AVL Tree Code - I don't understand

Question

void insert( const Comparable & x, AvlNode * & t )
{
    if( t == NULL )
            t = new AvlNode( x, NULL, NULL );
    else if( x < t->element )
    {
            insert( x, t->left );
            if( height( t->left ) - height( t->right ) == 2 )
                    if( x < t->left->element )
                            rotateWithRightChild( t );
                    else
                            doubleWithLeftChild( t );
    }
    else if( t->element < x )
    {
            insert( x, t->right );
            if( height( t->right ) - height( t->left ) == 2 )
                    if( x < t->left->element )
                            rotateWithRightChild( t );
                    else
                            doubleWithLeftChild( t );
    }
    else
            ; // Duplicate; do nothing
    t->height = max( height( t->left ), height( t->right ) ) + 1;

}

int height( AvlNode *t ) const { return t == NULL ? -1 : t->height; }

How can they cal the height of tree ?

  1 0 -1 

height(-1) - height(null) = 1 ?? Not balance ?

Answer 1

It's not 100% clear what you're asking.

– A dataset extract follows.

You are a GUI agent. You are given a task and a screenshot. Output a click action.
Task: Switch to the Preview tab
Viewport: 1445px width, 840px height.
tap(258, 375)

The code

AvlNode * & t

declares t to be a reference to a non-const pointer. So, the function insert may change the pointer object of the caller. Since pointers may be null the code probably uses a function called height as a shortcut to handle the special case of null pointers:

inline int height(AvlNode * tree) {
    return tree ? tree->height : 0;
}

(just my guess of what height could look like)

Added after you editited your question: It seems each node posesses a member called height which is kept in sync and reflects the maximum length of the path from the current node to a leaf. Since a null pointer doesn't point to a node, the subtree would be empty which explains the special case in height() that returns -1.